Paragraaf 2.1: Het ontstaan van het Jodendom

Het Jodendom is de oudste godsdienst van de drie godsdiensten die we dit jaar behandelen, vandaar dat we beginnen met het Jodendom.

de geschiedenis van het Jodendom begint met het verhaal van Abraham. Abraham werd zo’n 4000 jaar geleden geboren in Ur (in het huidige Irak). Abraham behoorde tot een nomadenvolk. Dat zijn mensen die geen vaste woonplaats hebben. Abraham keek vaak toe terwijl zijn vader Terach uit hout en steen godenbeelden maakte, hier verdiende hij namelijk geld mee. Mensen geloofden dat deze beelden bijzondere krachten bezaten. Maar Abraham geloofde hier niet in. Hij stelde hier zijn vader vaak ongemakkelijke vragen over, tot diens grote ergernis. Op een dag, toen Abraham alleen was in de winkel van zijn vader, sloeg hij alle godenbeelden stuk, behalve het grootste. Vervolgens duwde hij een zwaard in de hand van het grootste godenbeeld. Toen zijn vader terugkwam werd hij woest, maar Abraham vertelde dat het grootste godenbeeld de andere godenbeelden had omgestoten. Toen Terach zei dat dit niet kon omdat godenbeelden geen ziel hebben, praatte hij zichzelf aardig klem. Dit verhaal is volgens de Joden het begin van het verbond tussen Abraham en god.

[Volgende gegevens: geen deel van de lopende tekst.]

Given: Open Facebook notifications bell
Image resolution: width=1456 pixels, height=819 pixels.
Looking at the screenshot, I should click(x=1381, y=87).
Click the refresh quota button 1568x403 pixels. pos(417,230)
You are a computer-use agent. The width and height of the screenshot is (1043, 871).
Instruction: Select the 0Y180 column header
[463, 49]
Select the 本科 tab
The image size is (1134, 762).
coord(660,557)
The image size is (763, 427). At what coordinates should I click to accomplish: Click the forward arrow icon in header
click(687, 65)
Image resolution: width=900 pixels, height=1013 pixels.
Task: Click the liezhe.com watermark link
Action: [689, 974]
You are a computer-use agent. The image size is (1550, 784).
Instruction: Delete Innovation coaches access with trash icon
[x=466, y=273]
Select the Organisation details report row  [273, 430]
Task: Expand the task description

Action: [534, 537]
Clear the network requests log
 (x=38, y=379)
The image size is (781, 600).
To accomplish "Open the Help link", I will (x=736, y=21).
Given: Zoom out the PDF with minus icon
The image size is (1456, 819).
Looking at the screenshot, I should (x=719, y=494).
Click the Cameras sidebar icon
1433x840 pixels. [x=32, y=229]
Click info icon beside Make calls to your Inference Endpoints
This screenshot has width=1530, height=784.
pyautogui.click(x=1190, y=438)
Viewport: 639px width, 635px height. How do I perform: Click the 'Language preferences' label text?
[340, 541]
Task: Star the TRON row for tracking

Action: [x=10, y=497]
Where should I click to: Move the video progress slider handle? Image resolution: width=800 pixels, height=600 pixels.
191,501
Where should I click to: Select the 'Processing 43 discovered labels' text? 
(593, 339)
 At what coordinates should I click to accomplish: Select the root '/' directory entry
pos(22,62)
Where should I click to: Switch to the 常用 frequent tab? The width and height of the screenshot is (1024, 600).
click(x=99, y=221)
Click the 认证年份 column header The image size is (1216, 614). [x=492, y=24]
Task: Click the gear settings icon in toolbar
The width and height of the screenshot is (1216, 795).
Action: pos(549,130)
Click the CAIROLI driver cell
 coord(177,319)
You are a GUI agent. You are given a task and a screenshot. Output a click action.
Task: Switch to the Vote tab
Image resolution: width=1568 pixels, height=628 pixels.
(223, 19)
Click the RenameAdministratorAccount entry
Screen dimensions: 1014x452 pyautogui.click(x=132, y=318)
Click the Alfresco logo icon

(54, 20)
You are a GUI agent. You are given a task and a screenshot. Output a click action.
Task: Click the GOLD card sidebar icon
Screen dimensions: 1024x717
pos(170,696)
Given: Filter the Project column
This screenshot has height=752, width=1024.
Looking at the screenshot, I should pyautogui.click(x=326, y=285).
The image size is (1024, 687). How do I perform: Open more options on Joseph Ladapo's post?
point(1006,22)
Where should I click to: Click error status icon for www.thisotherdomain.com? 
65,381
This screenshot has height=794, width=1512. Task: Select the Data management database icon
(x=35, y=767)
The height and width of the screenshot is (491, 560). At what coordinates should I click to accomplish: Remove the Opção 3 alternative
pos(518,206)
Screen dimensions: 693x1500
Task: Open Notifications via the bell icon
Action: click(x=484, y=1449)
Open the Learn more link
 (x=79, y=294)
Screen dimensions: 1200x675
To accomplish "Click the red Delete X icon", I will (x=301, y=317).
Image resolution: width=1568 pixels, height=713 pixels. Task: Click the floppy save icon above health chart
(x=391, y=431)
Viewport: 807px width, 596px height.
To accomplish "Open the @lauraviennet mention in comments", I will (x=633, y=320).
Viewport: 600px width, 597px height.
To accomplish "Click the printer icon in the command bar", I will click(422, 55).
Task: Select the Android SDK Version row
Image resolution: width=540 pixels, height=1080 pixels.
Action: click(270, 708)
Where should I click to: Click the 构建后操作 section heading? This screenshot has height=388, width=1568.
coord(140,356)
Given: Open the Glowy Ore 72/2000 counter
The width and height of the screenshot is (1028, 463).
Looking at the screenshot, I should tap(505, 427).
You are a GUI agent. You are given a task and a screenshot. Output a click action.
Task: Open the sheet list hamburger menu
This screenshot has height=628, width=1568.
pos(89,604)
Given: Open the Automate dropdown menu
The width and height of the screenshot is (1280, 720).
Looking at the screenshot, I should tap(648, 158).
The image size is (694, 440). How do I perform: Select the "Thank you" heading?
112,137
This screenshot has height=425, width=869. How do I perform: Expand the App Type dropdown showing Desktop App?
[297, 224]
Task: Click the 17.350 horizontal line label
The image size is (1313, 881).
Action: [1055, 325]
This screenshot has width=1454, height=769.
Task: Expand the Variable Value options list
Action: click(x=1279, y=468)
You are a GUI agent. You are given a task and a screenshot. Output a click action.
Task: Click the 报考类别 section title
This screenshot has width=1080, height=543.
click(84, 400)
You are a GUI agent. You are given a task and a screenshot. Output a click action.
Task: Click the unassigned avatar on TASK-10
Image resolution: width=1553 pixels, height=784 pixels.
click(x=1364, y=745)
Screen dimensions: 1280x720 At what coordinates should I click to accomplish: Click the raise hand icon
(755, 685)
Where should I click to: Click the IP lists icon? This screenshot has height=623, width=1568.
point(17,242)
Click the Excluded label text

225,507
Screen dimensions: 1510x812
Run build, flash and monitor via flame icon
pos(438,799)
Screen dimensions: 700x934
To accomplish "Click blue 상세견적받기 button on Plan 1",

Toen zijn vader gestorven was trok Abraham met zijn vrouwen richting Charan (in het huidige Turkije). Hier kwam hij in aanraking met God, die hem vertelde dat hij naar Kanaän moest gaan. Eenmaal aangekomen in Kanaän was hij al rond de 90 jaar en had hij geen zoon om hem op te volgen. Ook zijn vrouwen waren al oud en niet meer vruchtbaar. Toen zei god tegen hem: ‘’de sterren die je ziet, kan je ze tellen Abraham?’’ waarop Abraham antwoorde: ‘’nee Heer, ze zijn ontelbaar’’. Zoveel mensen zullen jou als aartsvader zien vertelde God.

Hierna schonk God Abraham twee zonen bij twee van zijn vrouwen, Ismael en Isaak. Ismael werd de aartsvader van alle Moslims en Isaak werd de aartsvader van alle Joden en Christenen.

Nakomelingen van Abraham

Abraham kreeg niet alleen vele kinderen, maar zijn kinderen kregen ook weer vele kinderen. Na een aantal keer verhuist te zijn, keerden de meeste van Abrahams nakomelingen altijd weer terug naar het beloofde land Israël (strijder van god). Het volk ging zich daarom ook de Israëlieten noemen. De stammen van Israël hebben zich later verenigd in een Koninkrijk Israël, totdat ze overheerst werden door aangrenzende rijken (Waaronder het Romeinse Rijk).

Het Joodse geloof werd niet door iedereen geaccepteerd. Soms werden de joden zelfs gestraft voor hun geloof.

De Joden waren de enige in het Midden-Oosten die maar in één god geloofde, de rest van de godsdiensten hadden meerder goden. Een geloof met maar een god noemen monotheïsme. Het geloof in meerdere goden noemen polytheïsme.